INPUT RECORDS section start

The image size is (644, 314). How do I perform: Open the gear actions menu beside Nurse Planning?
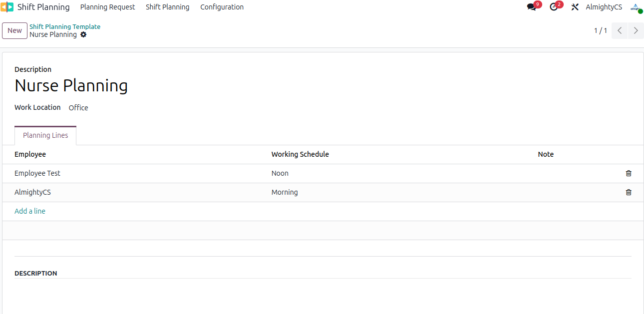pyautogui.click(x=83, y=34)
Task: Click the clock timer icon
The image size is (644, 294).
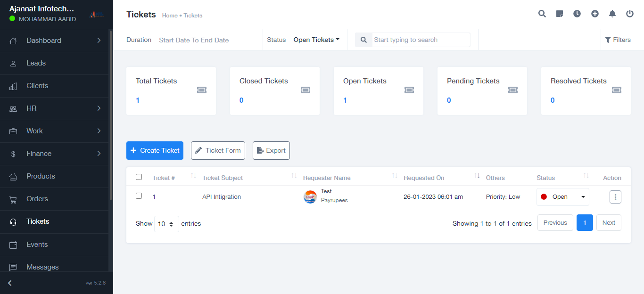Action: click(577, 14)
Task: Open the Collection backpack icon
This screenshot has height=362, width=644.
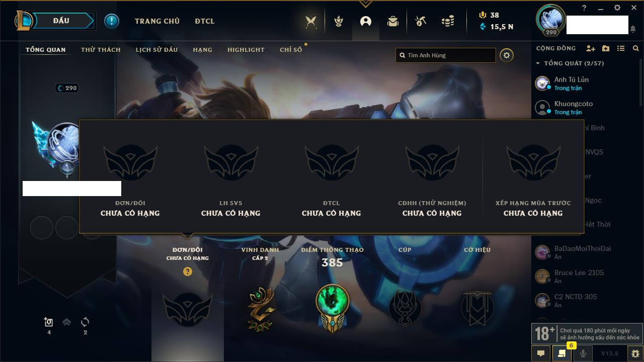Action: coord(393,21)
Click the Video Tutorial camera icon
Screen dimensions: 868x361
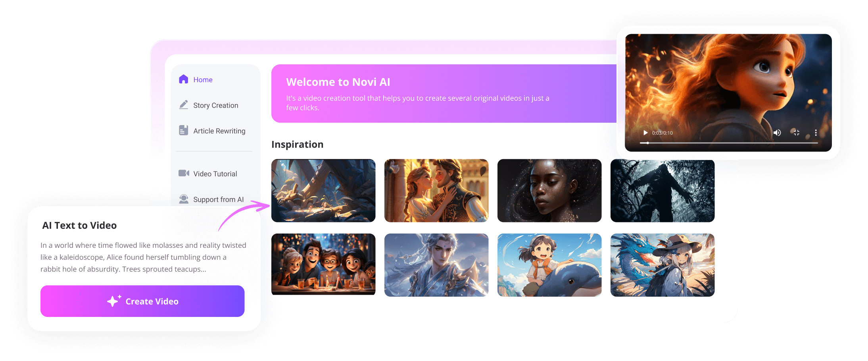[x=184, y=173]
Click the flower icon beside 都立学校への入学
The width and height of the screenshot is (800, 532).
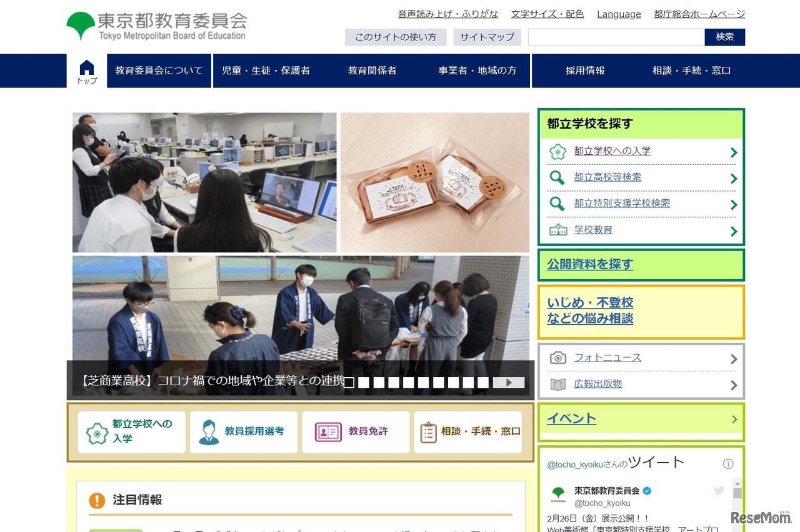[x=559, y=151]
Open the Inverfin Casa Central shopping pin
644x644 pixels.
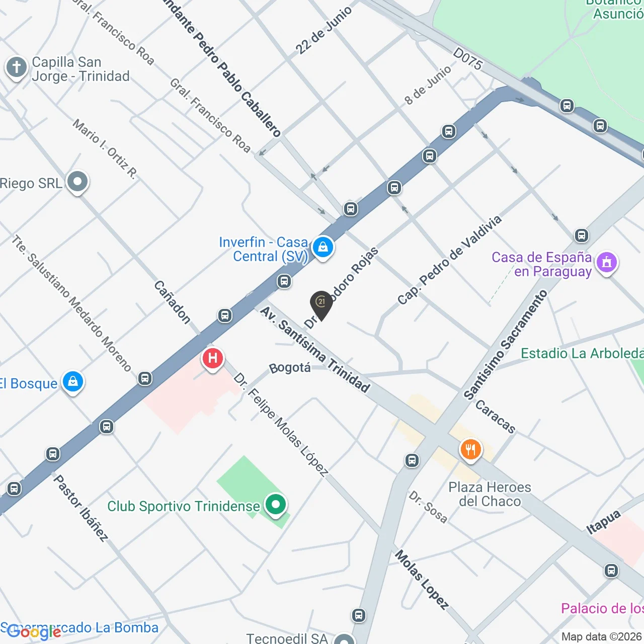(x=323, y=248)
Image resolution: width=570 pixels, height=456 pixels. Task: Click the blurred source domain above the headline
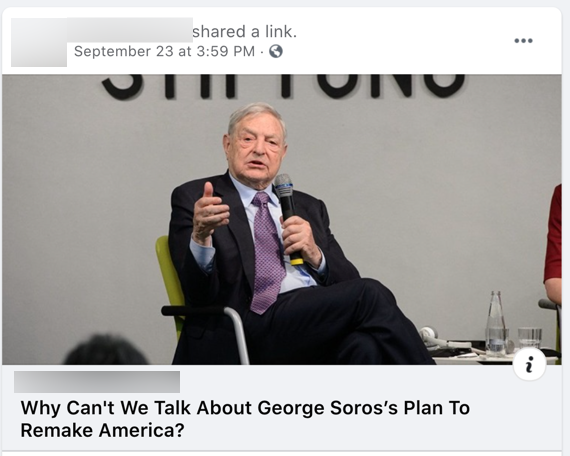97,382
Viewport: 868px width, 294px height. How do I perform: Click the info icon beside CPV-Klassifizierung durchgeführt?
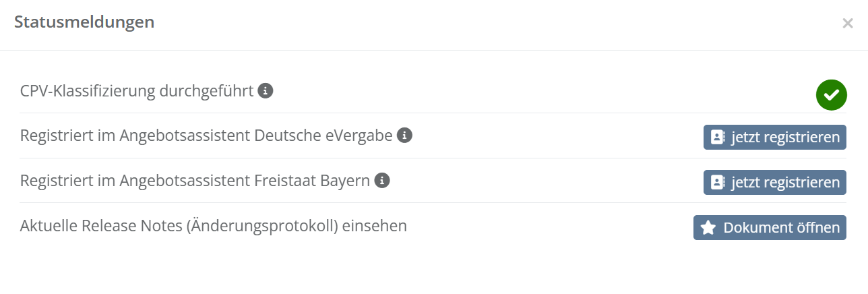pos(266,90)
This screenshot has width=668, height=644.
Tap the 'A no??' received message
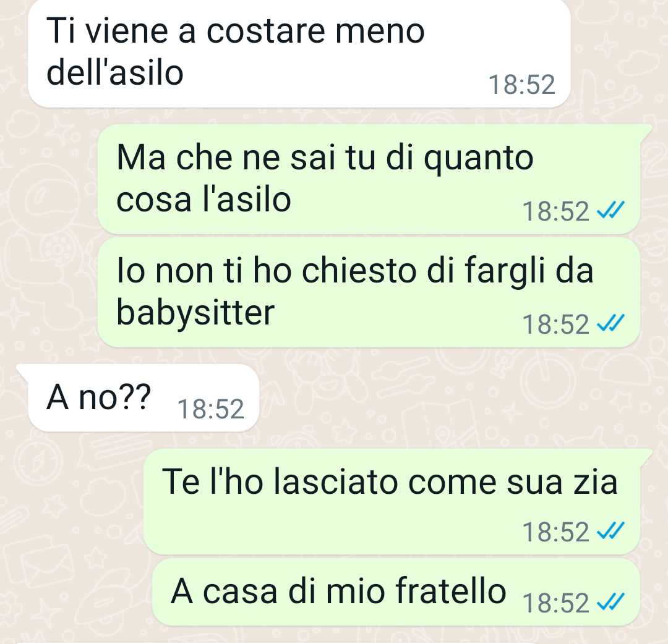[143, 397]
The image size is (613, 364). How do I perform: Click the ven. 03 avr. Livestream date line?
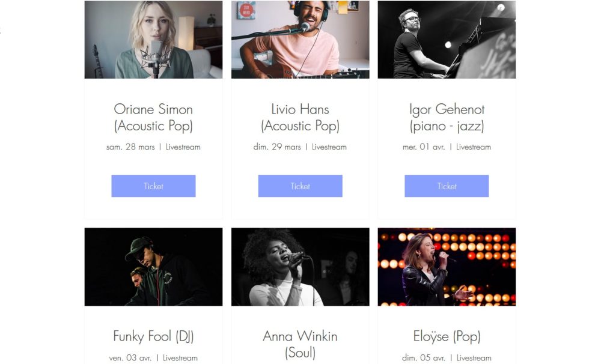tap(153, 358)
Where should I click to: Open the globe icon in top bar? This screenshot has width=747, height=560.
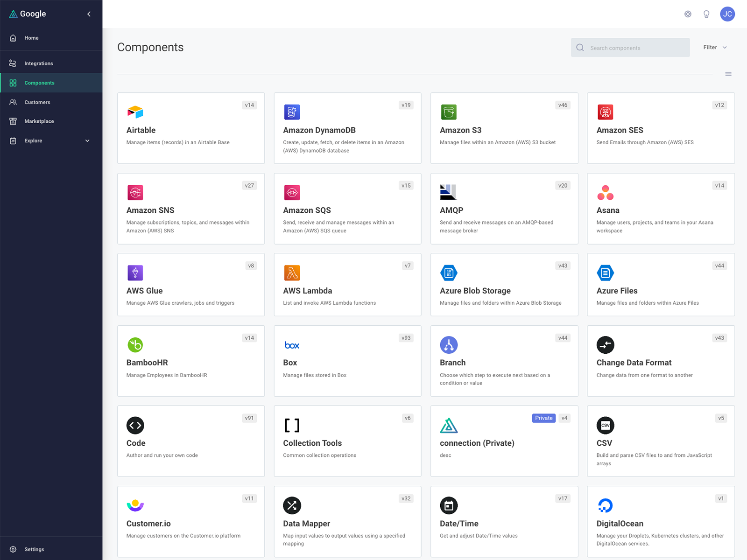tap(688, 14)
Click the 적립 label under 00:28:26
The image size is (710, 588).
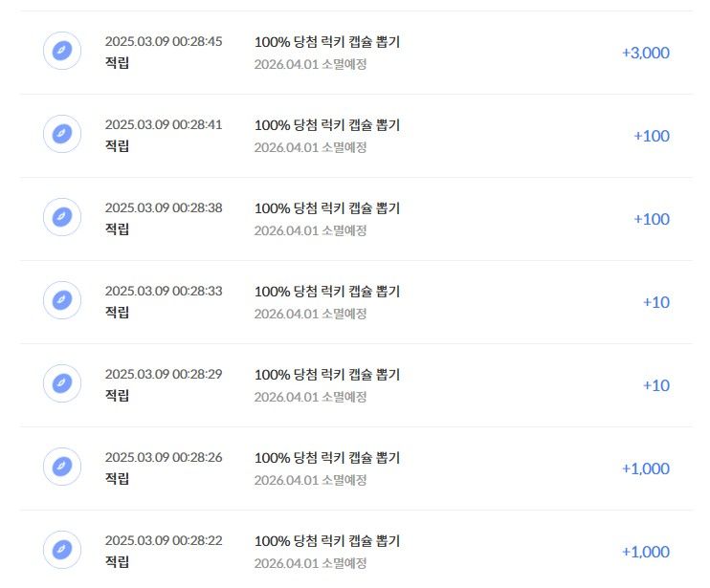pyautogui.click(x=118, y=479)
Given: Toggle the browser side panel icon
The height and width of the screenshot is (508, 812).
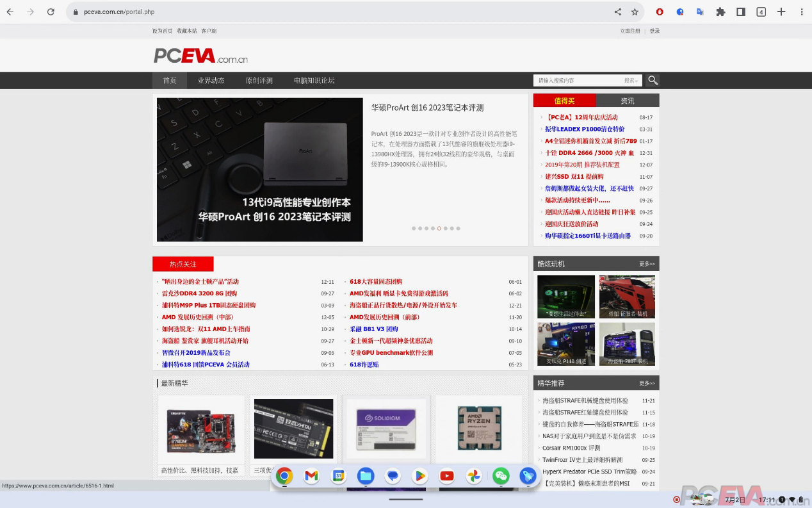Looking at the screenshot, I should click(740, 12).
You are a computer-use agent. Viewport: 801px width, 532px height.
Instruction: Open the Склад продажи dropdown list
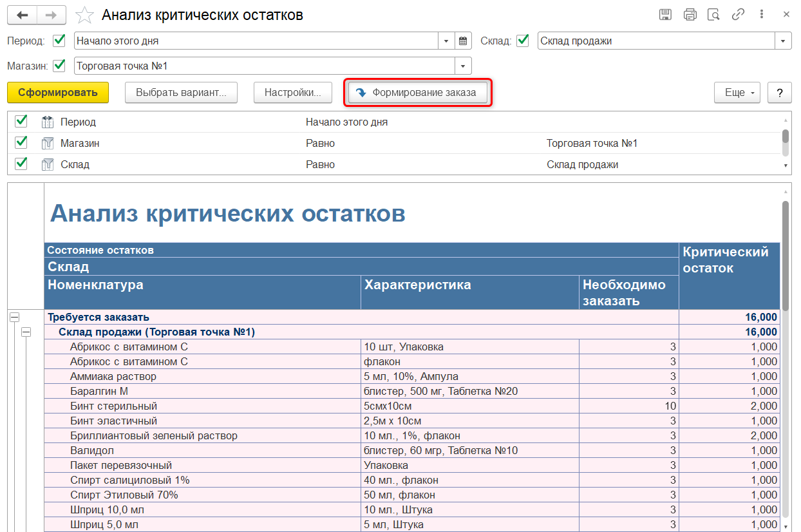783,41
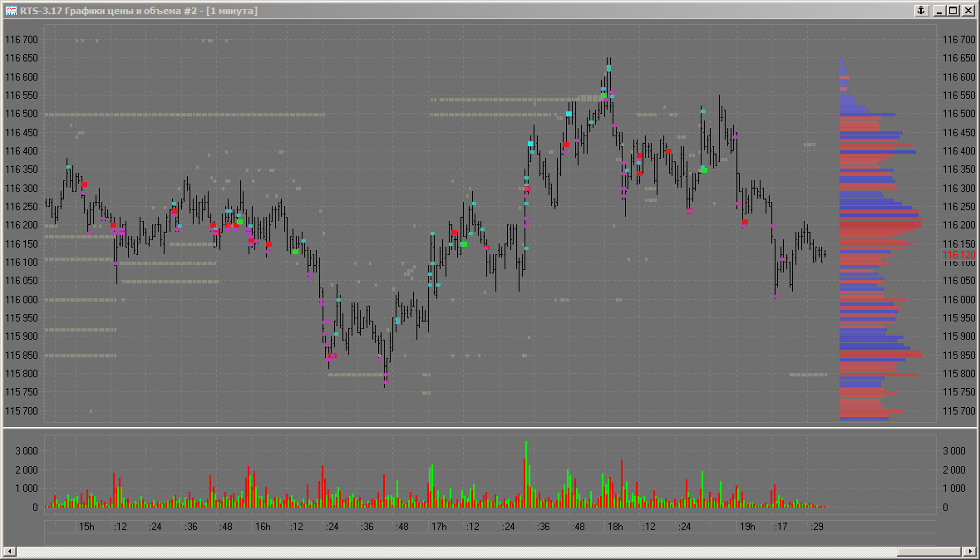Click the 17h marker on time axis
The height and width of the screenshot is (560, 980).
click(x=439, y=527)
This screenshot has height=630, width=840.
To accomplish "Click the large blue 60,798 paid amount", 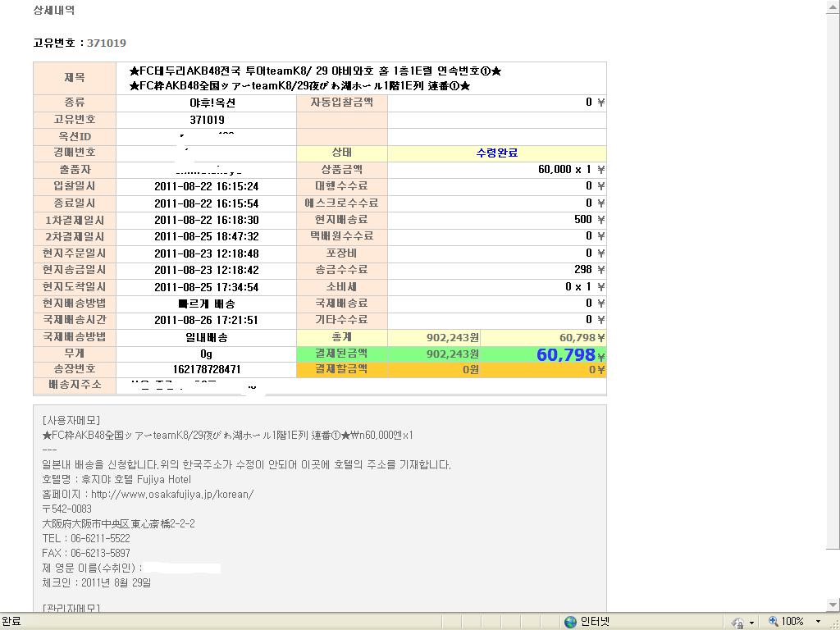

INPUT RECORDS section end

EXERCISE AIM: From the first line to the last, please copy the data exactly, with the pictures left out.

WRITTEN ANSWER:
The image size is (644, 314). How do I perform: Open the gear actions menu beside Nurse Planning?
pyautogui.click(x=83, y=34)
Task: Click the clock timer icon
The image size is (644, 294).
Action: click(577, 14)
Task: Open the Collection backpack icon
This screenshot has height=362, width=644.
Action: coord(393,21)
Click the Video Tutorial camera icon
Screen dimensions: 868x361
[x=184, y=173]
Click the flower icon beside 都立学校への入学
The width and height of the screenshot is (800, 532).
[x=559, y=151]
Open the Inverfin Casa Central shopping pin
644x644 pixels.
(x=323, y=248)
Image resolution: width=570 pixels, height=456 pixels. Task: Click the blurred source domain above the headline
97,382
Viewport: 868px width, 294px height. How do I perform: Click the info icon beside CPV-Klassifizierung durchgeführt?
pos(266,90)
This screenshot has width=668, height=644.
Tap the 'A no??' received message
[143, 397]
The image size is (613, 364). How do I perform: Click the ven. 03 avr. Livestream date line?
tap(153, 358)
Where should I click to: Open the globe icon in top bar? This screenshot has width=747, height=560.
tap(688, 14)
Click the 적립 label under 00:28:26
The image size is (710, 588).
pyautogui.click(x=118, y=479)
Given: Toggle the browser side panel icon
The height and width of the screenshot is (508, 812).
Looking at the screenshot, I should click(740, 12).
You are a computer-use agent. Viewport: 801px width, 532px height.
Instruction: Open the Склад продажи dropdown list
783,41
Click the 17h marker on time axis
The height and width of the screenshot is (560, 980).
click(x=439, y=527)
This screenshot has height=630, width=840.
To accomplish "Click the large blue 60,798 paid amount", 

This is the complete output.